La ciudad y los días

carlos / colón

De igual a igual

ENTRABA la comitiva en San Juan de la Palma. Eran jóvenes voluntarios llevando en sillas de ruedas a unos discapacitados. Uno de ellos sufría carencias tan severas que su estado exigía una pequeña camilla. Los chavales tenían una alegría natural, no forzada; su gesto rebosaba amor, no lástima condescendiente; los más lúcidos de entre los discapacitados mostraban un contento tan natural como el de los chavales que los llevaban a ver pasos y besamanos. No había alarde de caridad ni exhibición de dolores, como si lo que hicieran fuera un penoso sacrificio para demostrarse a sí mismos y a los demás que eran buenos cristianos, sino amor puro y desinteresado. Así obraba su Maestro.

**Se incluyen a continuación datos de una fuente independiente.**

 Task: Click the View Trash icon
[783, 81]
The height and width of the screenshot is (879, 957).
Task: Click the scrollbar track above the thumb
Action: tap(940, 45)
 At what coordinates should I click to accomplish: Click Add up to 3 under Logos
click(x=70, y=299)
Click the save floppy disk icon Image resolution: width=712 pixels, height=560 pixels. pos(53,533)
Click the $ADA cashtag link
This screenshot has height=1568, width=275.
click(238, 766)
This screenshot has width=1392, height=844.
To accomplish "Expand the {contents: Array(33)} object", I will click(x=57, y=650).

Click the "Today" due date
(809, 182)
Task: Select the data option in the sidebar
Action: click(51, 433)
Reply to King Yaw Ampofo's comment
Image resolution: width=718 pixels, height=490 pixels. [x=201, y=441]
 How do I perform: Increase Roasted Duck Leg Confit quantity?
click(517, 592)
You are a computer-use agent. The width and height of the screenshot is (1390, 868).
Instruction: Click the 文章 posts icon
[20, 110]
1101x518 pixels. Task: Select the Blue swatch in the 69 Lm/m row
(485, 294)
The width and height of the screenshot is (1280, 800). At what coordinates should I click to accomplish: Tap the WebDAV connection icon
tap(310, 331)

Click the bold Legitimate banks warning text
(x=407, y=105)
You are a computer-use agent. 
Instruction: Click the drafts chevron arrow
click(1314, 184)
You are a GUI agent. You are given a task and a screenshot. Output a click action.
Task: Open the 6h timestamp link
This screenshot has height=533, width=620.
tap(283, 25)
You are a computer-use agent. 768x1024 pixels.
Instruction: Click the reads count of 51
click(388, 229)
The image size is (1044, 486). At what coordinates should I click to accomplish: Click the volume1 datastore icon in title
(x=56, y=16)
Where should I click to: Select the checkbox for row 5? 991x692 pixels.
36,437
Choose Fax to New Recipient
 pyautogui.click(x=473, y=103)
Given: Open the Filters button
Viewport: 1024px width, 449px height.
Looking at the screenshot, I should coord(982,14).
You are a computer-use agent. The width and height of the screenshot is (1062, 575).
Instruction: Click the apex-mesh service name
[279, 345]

La cercanía entre el Señor despreciado y los discapacitados era conmovedora. Él era como ellos y ellos eran como Él: víctimas inocentes. Era difícil no reprocharle que hubiera permitido que estas desgracias cayeran sobre tan inocentes e indefensas personas. Pero, ¿cómo hacerlo si Él parecía tan herido, inocente e indefenso como ellos? Compartiendo nuestro dolor el Nazareno nos dejó sin argumentos para litigar con Dios. Persiste el escándalo ante el sufrimiento de los inocentes. Pero ante el Señor despreciado, ¿qué puede decirse? Misterio del Dios sufriente que en Sevilla, sin perder su complejidad teológica, las imágenes hacen tan conmovedoramente comprensible al corazón que tiene razones que la razón desconoce.

Una campaña de Médicos sin Fronteras ha escogido este lema: Lo único capaz de salvar a un ser humano es otro ser humano. Hay quien lo ha interpretado como ateo. Se equivoca. Su coincidencia con el cristianismo es absoluta. Creyentes o no creyentes, sólo nosotros podemos salvarnos los unos a los otros en esta vida. Esto es lo que mandan por igual la ética laica y Dios. No olvidemos la terrible y severa parábola del buen samaritano: honra a Dios y cumple su Ley, sea creyente o no, quien salva a un hombre. No olvidemos el Talmud: quien salva una vida salva al mundo entero. Y no olvidemos el testamento del Despreciado: amaos los unos a los otros como yo os he amado.

En San Juan de la Palma, esta luminosa mañana de Domingo de Pasión, estaba claro que lo único que puede salvar a un ser humano -que lo es, y plenamente, por severas que sean sus limitaciones- es otro ser humano que alcanza la cumbre de su humanidad al hacerlo. Y la santidad. Santa Ángela, tan de la Amargura, lo sabía bien.